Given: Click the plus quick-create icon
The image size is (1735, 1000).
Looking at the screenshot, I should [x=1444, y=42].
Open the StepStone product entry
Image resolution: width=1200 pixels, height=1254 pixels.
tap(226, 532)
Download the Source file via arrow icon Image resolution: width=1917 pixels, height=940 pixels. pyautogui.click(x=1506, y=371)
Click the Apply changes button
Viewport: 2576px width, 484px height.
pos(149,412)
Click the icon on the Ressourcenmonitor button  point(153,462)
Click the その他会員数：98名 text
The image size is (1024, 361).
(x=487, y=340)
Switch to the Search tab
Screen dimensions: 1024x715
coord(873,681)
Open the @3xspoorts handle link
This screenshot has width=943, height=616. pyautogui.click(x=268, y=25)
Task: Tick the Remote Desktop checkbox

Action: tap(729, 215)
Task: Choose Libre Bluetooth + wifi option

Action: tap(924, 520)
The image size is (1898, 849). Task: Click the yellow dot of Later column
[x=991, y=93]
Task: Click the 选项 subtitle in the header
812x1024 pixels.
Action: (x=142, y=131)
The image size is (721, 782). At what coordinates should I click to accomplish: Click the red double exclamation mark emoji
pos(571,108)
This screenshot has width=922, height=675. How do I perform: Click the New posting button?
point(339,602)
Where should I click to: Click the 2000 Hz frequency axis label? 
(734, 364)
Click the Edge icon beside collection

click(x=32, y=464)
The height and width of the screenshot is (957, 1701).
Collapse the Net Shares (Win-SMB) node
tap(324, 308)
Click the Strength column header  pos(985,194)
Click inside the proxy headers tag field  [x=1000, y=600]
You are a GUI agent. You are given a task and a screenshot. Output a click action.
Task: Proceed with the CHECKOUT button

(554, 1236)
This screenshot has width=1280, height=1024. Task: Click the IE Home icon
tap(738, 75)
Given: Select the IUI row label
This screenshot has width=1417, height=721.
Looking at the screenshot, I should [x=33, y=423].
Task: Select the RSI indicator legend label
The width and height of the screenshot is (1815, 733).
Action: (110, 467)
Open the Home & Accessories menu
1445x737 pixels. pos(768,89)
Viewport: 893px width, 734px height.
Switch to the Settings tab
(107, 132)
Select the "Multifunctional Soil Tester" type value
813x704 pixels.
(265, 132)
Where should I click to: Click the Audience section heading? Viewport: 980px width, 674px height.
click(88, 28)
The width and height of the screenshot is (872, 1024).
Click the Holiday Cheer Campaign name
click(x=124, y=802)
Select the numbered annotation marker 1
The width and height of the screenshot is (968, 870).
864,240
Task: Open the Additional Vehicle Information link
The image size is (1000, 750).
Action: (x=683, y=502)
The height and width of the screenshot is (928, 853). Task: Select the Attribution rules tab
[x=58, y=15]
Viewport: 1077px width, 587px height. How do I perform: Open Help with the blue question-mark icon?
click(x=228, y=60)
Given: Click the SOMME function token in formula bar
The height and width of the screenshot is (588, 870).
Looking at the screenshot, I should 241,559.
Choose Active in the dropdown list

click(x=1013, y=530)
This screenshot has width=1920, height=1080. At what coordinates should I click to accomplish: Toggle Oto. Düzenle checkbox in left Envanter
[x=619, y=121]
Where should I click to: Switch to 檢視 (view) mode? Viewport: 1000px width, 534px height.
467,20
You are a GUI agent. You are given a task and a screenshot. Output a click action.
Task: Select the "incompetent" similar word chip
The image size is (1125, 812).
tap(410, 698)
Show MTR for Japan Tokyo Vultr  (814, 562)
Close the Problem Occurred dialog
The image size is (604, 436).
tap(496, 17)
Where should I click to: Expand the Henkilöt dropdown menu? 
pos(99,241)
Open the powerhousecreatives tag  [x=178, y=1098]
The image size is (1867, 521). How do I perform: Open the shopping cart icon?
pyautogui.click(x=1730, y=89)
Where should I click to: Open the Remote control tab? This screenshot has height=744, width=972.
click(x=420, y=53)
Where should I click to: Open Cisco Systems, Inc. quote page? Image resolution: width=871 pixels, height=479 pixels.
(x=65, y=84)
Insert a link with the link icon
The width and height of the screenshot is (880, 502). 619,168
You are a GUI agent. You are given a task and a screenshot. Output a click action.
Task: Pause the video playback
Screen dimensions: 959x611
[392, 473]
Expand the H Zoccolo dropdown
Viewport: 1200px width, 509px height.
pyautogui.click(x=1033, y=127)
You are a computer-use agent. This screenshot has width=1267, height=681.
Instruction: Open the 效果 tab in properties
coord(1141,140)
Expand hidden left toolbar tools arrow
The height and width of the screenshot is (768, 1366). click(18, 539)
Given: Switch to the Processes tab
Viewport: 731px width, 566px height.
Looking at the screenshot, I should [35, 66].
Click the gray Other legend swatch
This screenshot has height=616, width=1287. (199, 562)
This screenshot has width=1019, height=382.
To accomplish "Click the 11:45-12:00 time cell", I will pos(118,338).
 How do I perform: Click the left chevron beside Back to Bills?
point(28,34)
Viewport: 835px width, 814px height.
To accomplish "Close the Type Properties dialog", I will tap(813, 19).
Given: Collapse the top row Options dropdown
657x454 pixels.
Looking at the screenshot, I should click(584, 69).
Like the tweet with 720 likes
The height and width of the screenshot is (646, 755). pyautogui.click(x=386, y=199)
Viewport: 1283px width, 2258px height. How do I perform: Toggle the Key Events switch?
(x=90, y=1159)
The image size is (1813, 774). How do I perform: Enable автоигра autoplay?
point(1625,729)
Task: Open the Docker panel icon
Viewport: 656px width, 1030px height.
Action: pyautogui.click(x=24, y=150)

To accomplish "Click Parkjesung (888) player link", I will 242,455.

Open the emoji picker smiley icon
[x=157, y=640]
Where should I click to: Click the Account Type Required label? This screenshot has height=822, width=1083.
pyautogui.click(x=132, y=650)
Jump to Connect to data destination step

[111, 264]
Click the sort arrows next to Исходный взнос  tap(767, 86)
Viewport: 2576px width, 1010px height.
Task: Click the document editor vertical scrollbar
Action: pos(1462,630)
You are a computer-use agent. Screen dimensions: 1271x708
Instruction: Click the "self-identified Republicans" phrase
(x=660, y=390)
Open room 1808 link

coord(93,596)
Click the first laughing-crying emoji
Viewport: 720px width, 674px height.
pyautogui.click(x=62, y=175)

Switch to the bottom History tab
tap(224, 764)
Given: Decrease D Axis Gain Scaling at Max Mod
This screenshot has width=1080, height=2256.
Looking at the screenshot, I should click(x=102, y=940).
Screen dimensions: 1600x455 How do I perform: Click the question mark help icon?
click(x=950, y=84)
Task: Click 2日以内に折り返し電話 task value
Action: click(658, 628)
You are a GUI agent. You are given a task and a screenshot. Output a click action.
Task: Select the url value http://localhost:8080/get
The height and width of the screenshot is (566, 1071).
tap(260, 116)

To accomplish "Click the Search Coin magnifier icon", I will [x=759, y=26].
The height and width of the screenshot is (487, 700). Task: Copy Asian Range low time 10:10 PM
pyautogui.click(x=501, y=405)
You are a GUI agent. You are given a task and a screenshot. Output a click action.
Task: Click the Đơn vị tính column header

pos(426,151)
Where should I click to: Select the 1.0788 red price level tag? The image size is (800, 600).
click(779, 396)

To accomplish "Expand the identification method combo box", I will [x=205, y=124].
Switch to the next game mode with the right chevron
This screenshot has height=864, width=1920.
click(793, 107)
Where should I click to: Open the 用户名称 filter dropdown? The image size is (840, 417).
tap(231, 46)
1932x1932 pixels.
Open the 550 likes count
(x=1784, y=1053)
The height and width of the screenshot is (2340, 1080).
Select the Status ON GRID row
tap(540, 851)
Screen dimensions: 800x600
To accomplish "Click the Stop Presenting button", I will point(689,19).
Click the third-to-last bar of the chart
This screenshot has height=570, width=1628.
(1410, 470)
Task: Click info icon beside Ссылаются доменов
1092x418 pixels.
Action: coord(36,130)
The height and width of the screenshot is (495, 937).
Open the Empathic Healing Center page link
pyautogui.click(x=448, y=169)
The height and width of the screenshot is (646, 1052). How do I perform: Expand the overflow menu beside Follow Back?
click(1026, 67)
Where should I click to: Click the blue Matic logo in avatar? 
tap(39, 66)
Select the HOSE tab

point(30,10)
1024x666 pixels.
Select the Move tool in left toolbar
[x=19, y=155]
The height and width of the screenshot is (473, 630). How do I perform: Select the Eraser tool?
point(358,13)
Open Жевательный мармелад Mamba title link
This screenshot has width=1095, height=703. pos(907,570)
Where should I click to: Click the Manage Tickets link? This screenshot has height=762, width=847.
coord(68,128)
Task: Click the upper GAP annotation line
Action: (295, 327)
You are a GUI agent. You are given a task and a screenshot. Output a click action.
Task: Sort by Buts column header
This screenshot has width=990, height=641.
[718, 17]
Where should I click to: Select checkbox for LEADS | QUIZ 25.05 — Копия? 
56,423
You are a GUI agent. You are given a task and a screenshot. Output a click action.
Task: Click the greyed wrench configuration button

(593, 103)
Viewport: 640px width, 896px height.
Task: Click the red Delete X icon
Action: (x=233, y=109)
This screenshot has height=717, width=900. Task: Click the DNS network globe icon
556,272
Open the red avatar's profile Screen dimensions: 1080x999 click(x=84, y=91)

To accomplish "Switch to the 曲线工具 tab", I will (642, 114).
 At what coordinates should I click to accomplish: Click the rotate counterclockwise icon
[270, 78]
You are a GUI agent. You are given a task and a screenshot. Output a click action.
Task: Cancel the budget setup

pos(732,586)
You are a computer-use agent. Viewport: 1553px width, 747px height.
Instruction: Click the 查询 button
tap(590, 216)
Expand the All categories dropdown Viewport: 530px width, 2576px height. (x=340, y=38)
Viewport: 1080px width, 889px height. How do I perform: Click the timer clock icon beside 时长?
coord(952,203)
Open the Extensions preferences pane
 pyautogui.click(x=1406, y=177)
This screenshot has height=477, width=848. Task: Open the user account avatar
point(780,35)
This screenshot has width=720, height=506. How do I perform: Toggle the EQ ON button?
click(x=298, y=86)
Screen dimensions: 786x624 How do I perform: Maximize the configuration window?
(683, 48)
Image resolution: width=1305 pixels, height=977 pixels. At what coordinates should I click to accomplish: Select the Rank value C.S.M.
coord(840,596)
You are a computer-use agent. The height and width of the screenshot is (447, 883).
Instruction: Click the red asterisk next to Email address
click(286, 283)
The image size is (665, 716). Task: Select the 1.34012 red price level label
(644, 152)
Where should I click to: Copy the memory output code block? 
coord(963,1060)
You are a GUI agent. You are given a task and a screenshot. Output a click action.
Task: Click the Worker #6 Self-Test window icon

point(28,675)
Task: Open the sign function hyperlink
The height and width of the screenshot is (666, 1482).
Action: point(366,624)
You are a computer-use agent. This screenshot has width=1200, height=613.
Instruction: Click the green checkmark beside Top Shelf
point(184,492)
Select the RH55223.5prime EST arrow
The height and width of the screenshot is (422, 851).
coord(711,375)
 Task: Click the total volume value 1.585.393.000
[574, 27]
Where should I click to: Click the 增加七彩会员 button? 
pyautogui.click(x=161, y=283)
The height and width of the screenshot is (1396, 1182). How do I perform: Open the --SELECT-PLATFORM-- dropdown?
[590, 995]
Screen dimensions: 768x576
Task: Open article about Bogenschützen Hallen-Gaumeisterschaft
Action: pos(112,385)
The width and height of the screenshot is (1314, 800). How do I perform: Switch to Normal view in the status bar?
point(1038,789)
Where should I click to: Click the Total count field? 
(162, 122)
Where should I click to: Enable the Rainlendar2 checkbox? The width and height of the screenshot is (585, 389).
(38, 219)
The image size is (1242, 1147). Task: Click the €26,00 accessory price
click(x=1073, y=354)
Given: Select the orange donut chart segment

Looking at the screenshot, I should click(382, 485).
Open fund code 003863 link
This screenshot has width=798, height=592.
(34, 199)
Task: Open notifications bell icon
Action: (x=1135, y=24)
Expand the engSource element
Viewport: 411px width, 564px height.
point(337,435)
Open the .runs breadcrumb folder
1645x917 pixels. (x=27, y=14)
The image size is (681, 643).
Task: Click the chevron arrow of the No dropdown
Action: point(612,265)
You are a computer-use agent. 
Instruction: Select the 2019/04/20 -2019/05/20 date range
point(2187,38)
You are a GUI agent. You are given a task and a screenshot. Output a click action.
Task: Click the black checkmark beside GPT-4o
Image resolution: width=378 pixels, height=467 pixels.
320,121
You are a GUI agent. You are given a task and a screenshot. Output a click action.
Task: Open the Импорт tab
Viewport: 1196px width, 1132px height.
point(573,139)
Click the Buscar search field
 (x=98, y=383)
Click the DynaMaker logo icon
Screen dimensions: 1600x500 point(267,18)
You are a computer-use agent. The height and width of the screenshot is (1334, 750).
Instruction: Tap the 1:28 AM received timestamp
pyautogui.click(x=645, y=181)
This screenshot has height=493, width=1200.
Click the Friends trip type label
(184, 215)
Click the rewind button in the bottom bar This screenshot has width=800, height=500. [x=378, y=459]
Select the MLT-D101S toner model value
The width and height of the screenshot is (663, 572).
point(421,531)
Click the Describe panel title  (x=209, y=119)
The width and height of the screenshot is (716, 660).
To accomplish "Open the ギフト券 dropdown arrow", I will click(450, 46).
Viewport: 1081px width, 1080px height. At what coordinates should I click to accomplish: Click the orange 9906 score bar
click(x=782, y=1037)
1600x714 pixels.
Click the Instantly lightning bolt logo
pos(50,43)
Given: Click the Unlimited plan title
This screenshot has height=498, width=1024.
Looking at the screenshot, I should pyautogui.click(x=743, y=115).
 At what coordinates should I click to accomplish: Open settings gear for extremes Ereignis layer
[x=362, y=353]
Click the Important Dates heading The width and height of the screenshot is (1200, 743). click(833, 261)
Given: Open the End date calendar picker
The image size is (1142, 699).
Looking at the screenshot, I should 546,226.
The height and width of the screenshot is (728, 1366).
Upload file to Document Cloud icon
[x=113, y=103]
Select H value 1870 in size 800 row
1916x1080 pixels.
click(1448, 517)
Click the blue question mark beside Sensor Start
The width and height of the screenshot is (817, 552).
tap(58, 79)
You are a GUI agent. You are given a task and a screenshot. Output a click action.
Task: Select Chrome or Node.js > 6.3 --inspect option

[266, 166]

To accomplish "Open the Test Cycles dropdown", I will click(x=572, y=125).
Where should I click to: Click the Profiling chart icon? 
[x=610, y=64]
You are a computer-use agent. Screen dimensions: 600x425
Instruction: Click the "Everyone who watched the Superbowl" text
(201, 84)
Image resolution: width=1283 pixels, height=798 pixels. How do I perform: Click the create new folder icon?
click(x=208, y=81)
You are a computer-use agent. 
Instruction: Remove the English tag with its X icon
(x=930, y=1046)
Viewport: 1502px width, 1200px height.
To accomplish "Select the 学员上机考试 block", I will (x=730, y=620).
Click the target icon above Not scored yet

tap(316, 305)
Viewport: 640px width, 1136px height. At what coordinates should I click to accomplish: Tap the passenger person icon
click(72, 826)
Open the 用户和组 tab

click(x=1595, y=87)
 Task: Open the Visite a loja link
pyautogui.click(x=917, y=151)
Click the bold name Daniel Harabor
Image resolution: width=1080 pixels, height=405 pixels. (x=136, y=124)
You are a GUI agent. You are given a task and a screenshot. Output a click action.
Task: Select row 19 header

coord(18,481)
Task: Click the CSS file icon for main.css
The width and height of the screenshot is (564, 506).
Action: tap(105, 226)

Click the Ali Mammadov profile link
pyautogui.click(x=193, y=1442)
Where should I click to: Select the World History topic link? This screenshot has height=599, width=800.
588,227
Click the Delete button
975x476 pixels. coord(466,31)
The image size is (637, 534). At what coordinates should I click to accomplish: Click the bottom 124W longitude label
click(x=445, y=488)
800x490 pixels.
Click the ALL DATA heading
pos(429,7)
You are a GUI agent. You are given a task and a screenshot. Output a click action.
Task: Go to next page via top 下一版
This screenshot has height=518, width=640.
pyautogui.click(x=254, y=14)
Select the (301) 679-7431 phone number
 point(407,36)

=======

> [HOW TO COMPLETE THIS TASK] Retype the entries above exactly, but only from the line containing "Click the Strength" through the line containing "Given: Select the IUI row label", both included.

> [TASK SOLUTION]
Click the Strength column header  pos(985,194)
Click inside the proxy headers tag field  [x=1000, y=600]
You are a GUI agent. You are given a task and a screenshot. Output a click action.
Task: Proceed with the CHECKOUT button

(554, 1236)
This screenshot has width=1280, height=1024. Task: Click the IE Home icon
tap(738, 75)
Given: Select the IUI row label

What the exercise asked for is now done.